About this exercise: What is needed is an exact copy of every line from the one with "You are a computer-use agent. Viewport: 1024px" to the end of the entries below, without the pictures.

Data extracted from a collection
==================================================
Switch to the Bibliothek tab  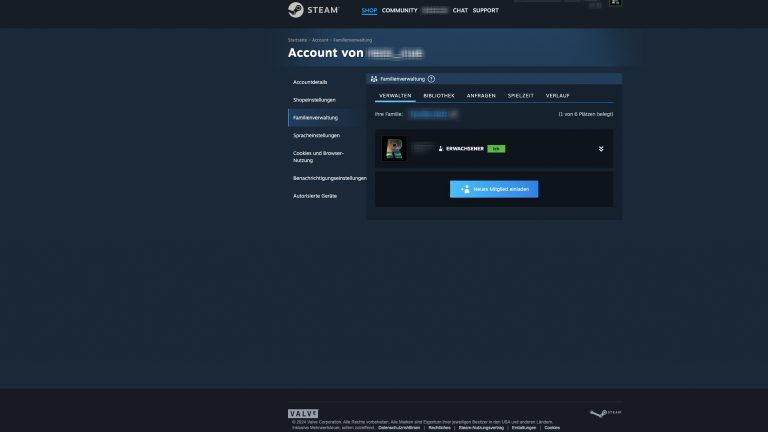click(x=438, y=95)
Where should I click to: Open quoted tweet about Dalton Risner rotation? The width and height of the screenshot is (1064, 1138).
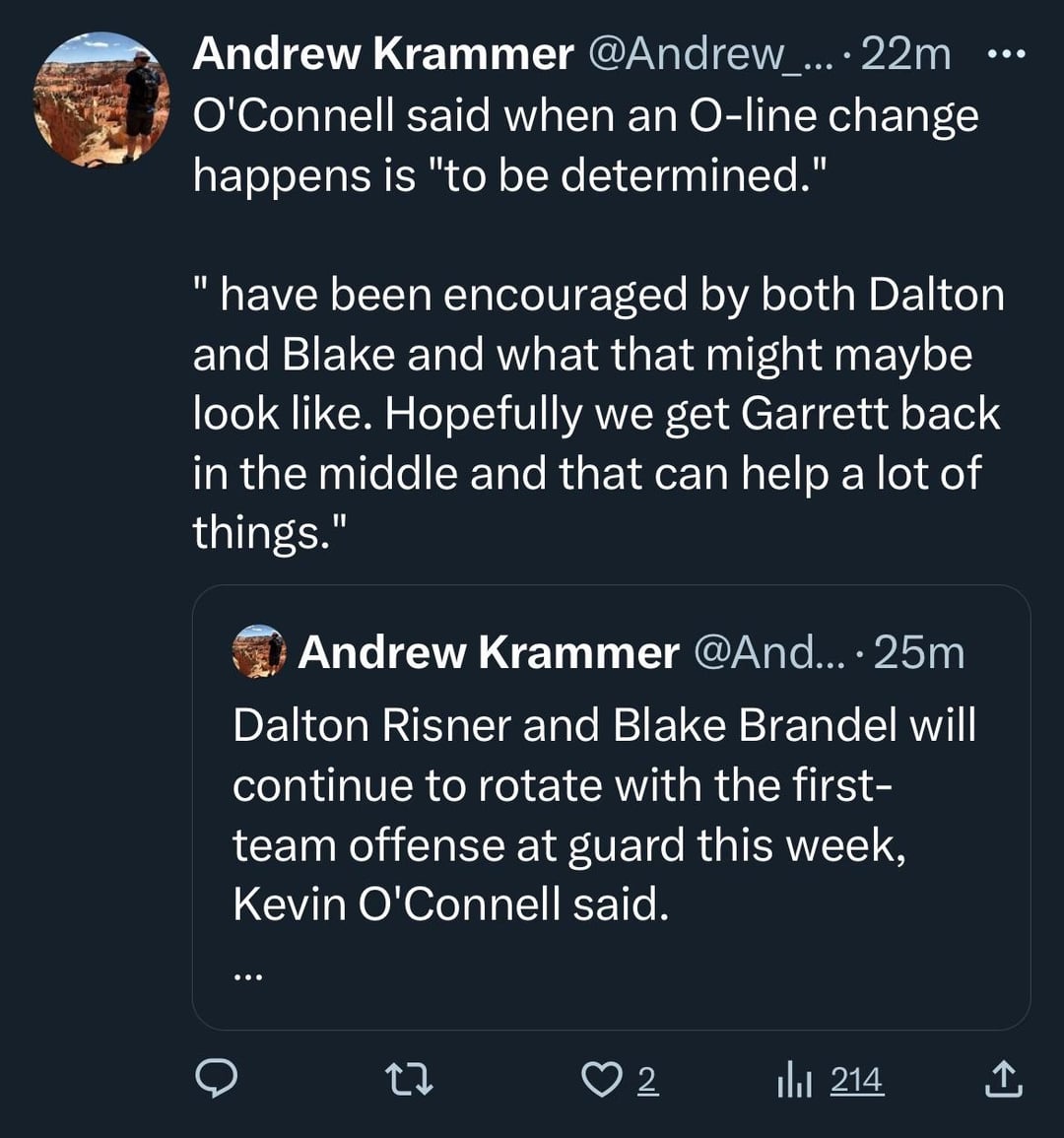(x=603, y=814)
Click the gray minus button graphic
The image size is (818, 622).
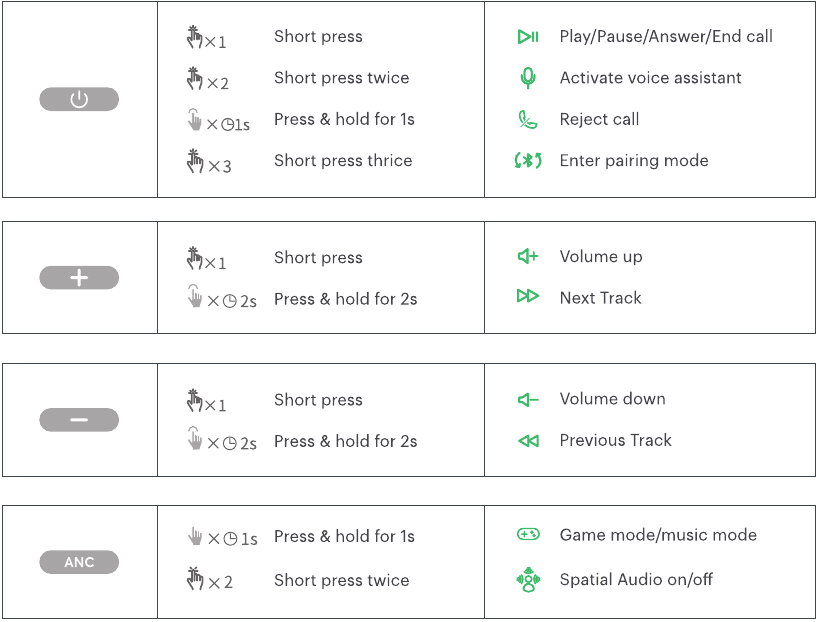[x=79, y=420]
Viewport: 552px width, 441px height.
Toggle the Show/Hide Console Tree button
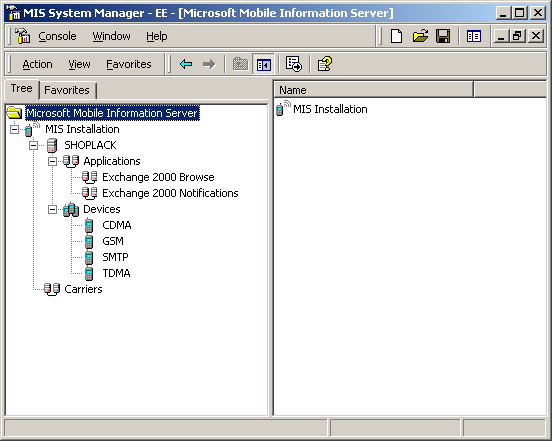pos(264,64)
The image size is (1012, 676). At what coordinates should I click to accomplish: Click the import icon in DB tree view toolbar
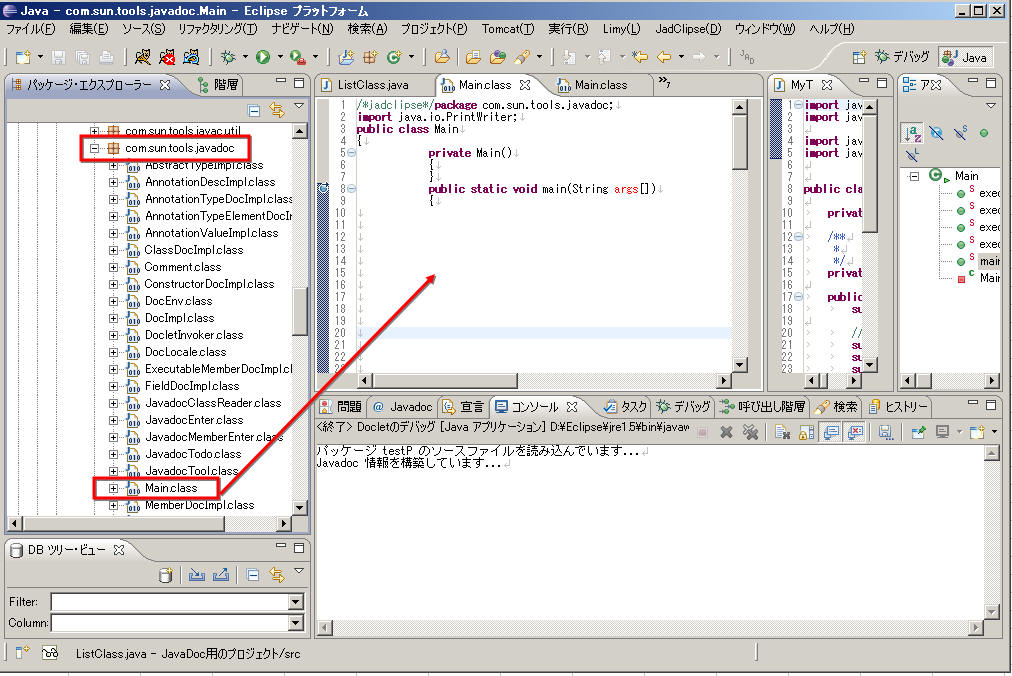(x=196, y=575)
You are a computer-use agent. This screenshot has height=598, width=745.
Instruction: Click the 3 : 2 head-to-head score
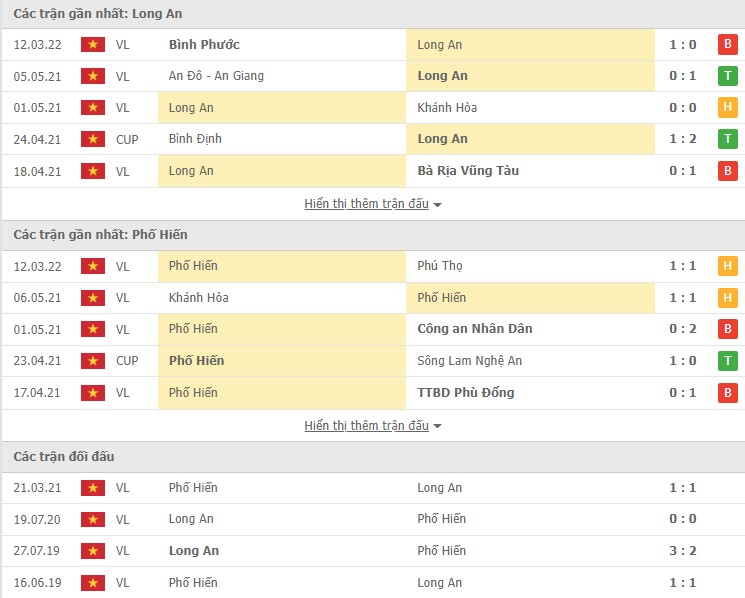(682, 551)
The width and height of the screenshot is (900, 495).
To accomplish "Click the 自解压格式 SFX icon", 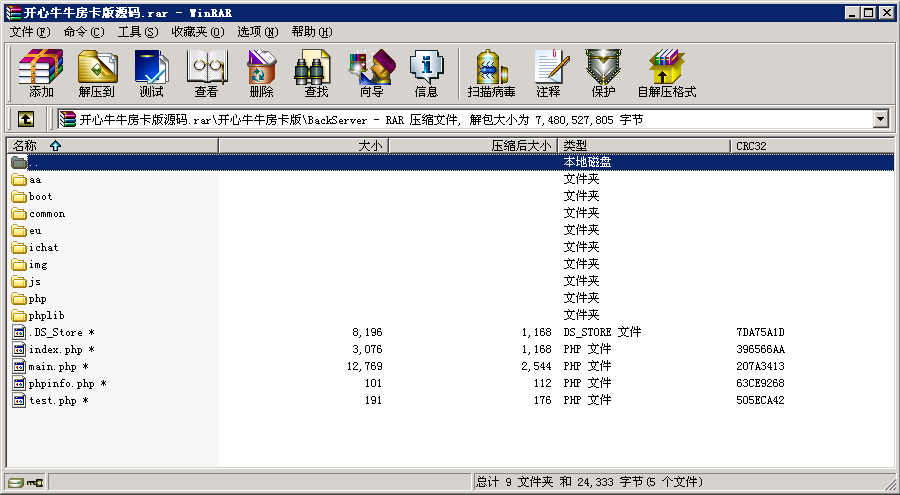I will (x=666, y=73).
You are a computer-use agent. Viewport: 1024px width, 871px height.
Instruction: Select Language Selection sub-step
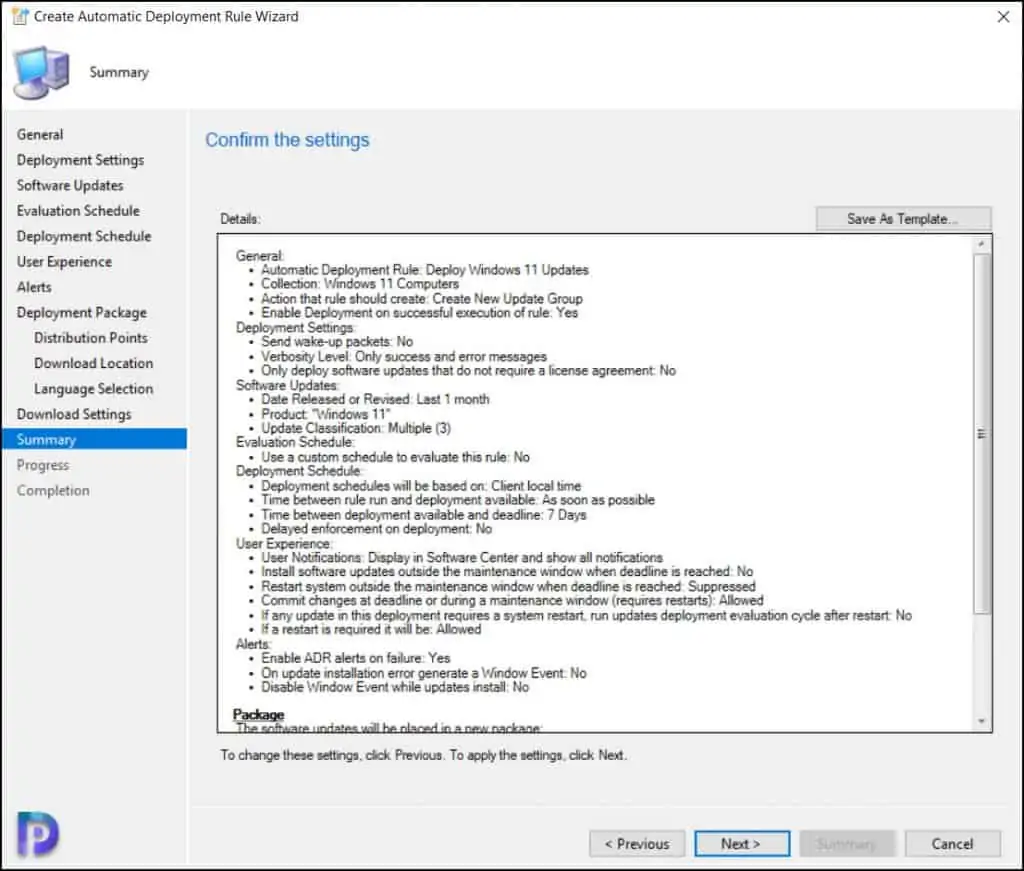point(93,389)
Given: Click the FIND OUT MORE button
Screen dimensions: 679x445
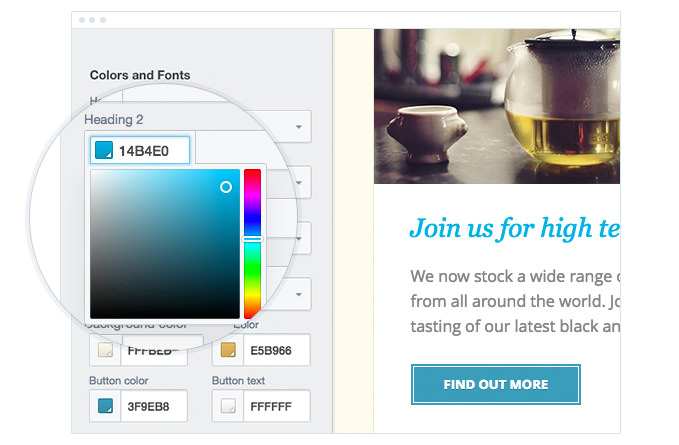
==================================================
Task response:
You are a computer-use agent. Viewport: 1024px width, 871px height.
Instruction: Select Language Selection sub-step
point(93,389)
Given: Click the FIND OUT MORE button
Screen dimensions: 679x445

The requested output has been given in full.